Trust is an important element in going with the flow and allowing natural harmony to exist. “To trust the universe means to let life be without trying to impose our will over it in any way,” Gregory says. “When we trust completely, our physical, mental, and spiritual planes of consciousness harmonize with the heartbeat of the Earth.” In that way we can experience the harmony of nature and learn a way of “being” rather than constant “doing.”

Gregory addresses synchronicity, explaining that fate “takes into account the relationship between our inner and outer worlds” and “is diametrically opposed to chance.” Wu-wei involves the harmonization of our inner and outer worlds, trusting in the “unfolding of fate in our lives” and becoming “aware of synchronicity.”

It is this harmony that Gregory discusses in teaching about wu-wei; when we have gone beyond thought and beyond doing to no-thinking and nondoing, we are free to live spontaneously and with grace. In India, he notes, “this grace comes about because of the ability to see that everything is done when left undone.”

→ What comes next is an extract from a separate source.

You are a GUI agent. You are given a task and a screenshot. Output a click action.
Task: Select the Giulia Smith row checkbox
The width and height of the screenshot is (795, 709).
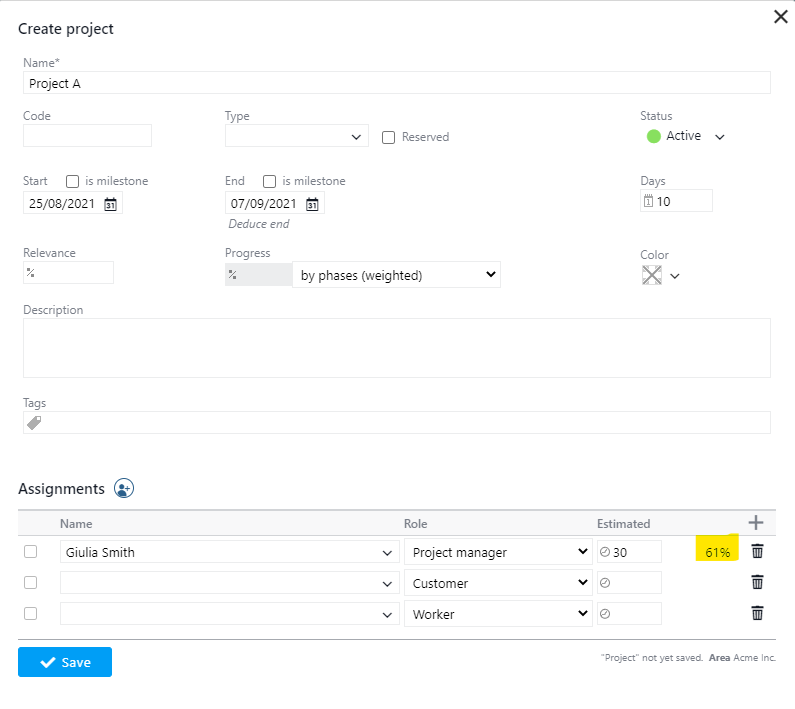tap(31, 551)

Another way of looking at this, from Alexandria David-Neel’s book The Secret Oral Teachings in Tibetan Buddhist Sects, is “nothing to be done.” Something might be done or could be done, but using the art of nondoing, there is nothing to be done because everything is already perfect as it is in the zone or the flow of the experience. Inserting our will, our wants, desires, and wishes into the world disrupts the harmony of nature. Gregory reminds us that “human life is an intrinsic part of nature because a human being is nature.” Remembering that is important because “the human being corresponds to nature by allowing all aspects of universal life to take their natural course without conscious interference.”

Can there be a harmonization between doing and nondoing? Gregory looks to the Indian sage Patanjali for understanding that “the ‘doing’ of practice is in alignment with the evolutionary unfolding while the ‘non-doing’ of stillness brings one in resonance with the Eternal Self, which is the source of Tao within us.”

Doing is more valued in today’s world than nondoing, “yet the act of leaving things alone allows the Tao to bring harmony into the world without our personal interference,” Gregory says. “Working against the nature of Tao . . . leaves humanity in a place of desperate survival. . . . Disharmony on all fronts is the outcome.”

Gregory’s book gives us the gift and the freedom of no striving and no struggle, and teaches us that often nondoing—seeking the stillness of nonaction—is the better way.

Clare Goldsberry

Clare Goldsberry, of the Phoenix Study Center, is a freelance writer and author of The Teacher Within: Finding and Living Your Personal Truth. Her article “A Stranger No More: A Journey through Mormonism” appeared in the fall 2018 Quest.